REPUBLIKA.CO.ID, JAKARTA -- Influencer Cut Rizki menuai kritikan publik setelah mengatakan sahur mengganggu waktu tidur dan menurutnya sahur tidak cocok bagi semua orang. Benarkah sahur mengganggu waktu tidur?
Health coach sekaligus dokter spesialis penyakit dalam dr Kasim Rasjidi menjelaskan sahur pada dasarnya bertujuan untuk memberi asupan energi dan nutrisi bagi tubuh agar tetap bertenaga dan fokus selama puasa seharian pada bulan Ramadhan. Karena itu, umat Islam yang menjalankan ibadah puasa disarankan untuk sahur.
"Sahur itu memberi asupan energi bagi kita yang hendak berpuasa, maka sahur memiliki manfaat baik bagi tubuh," kata dr Kasim saat dihubungi Republika, Selasa (24/2/2026).

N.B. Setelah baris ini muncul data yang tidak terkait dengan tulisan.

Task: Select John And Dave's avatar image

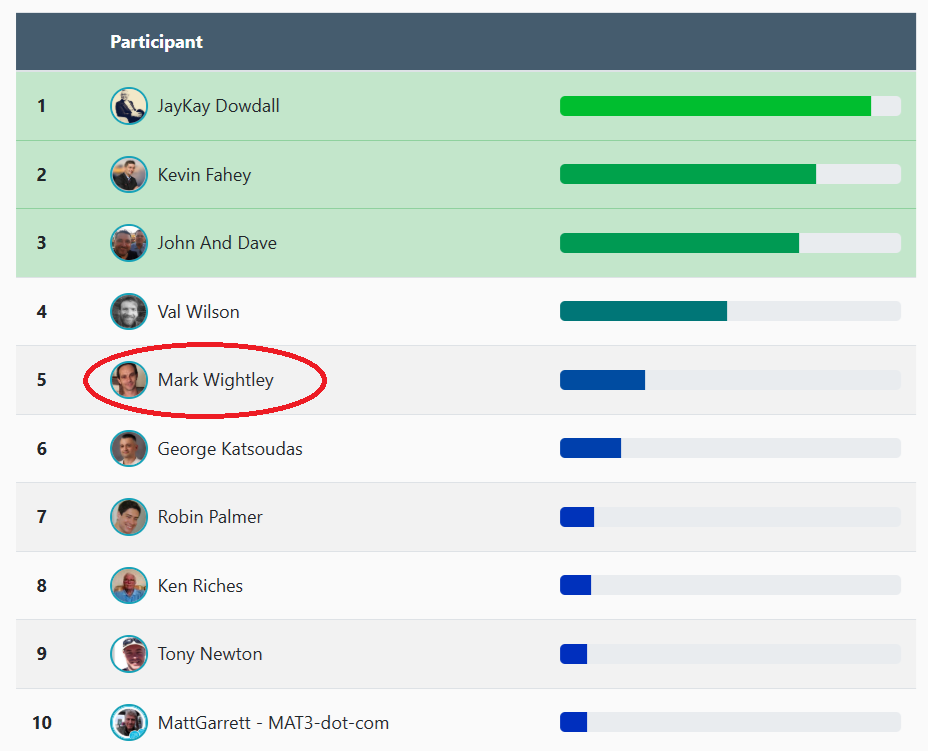Action: (129, 243)
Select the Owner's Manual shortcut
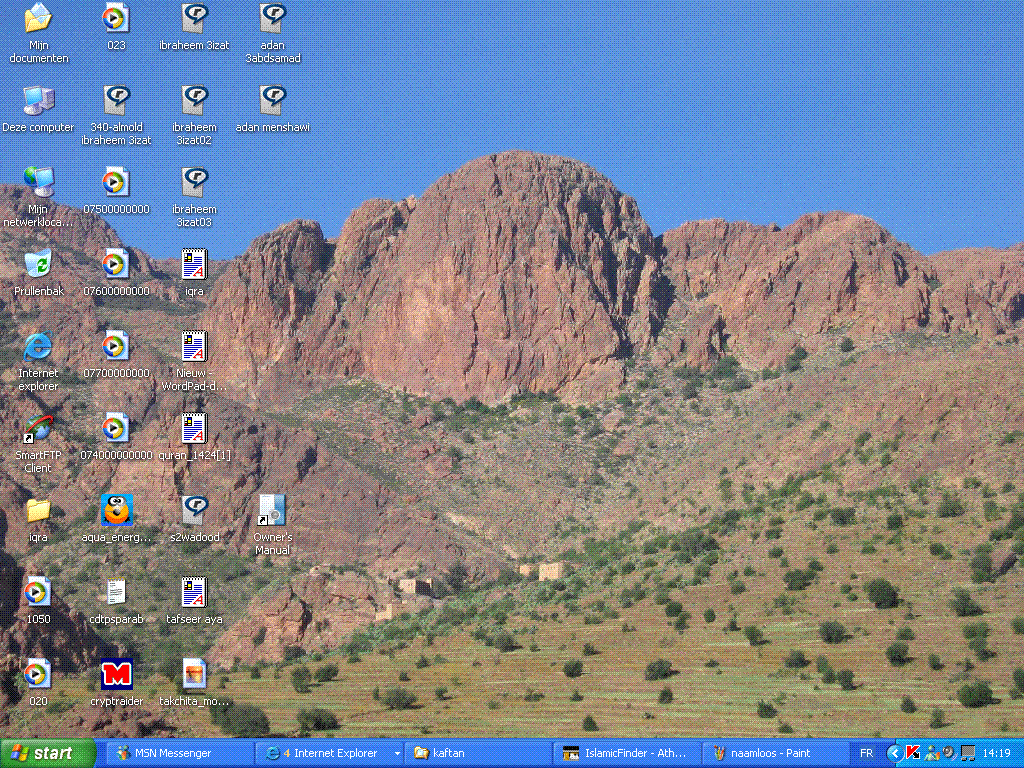 pyautogui.click(x=272, y=511)
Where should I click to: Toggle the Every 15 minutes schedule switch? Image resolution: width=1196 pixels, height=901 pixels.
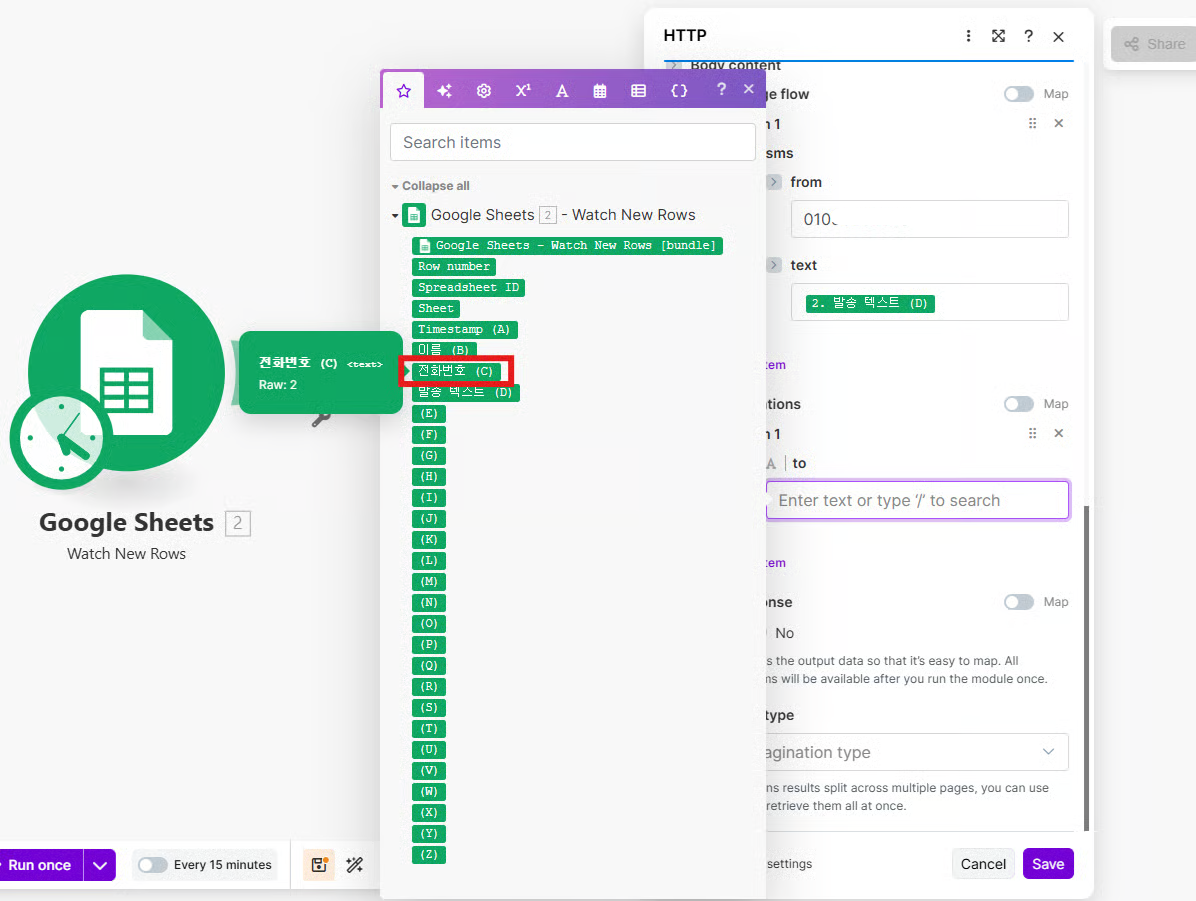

Dia mengatakan sahur tidak akan mengacaukan ritme sirkadian atau siklus bangun-tidur alami tubuh. Namun menurut dia, selama Ramadhan pola tidur memang mengalami perubahan dan perlu penyesuaian.
"Bahwa kita perlu penyesuaian itu betul, tapi bukan mengganggu jam tidur. Dan sahur tidak akan merusak ritme sirkadian," kata dr Kasim.
Untuk mencukupi kebutuhan tidur, dr Kasim menyarankan umat Islam untuk melakukan penyesuaian pola tidur selama Ramadhan. la menyarankan umat Islam untuk memaksimalkan tidur di malam hari setidaknya empat hingga lima jam, kemudian bisa ditambah dengan tidur siang singkat yang berkualitas setidaknya 10 hingga 30 menit.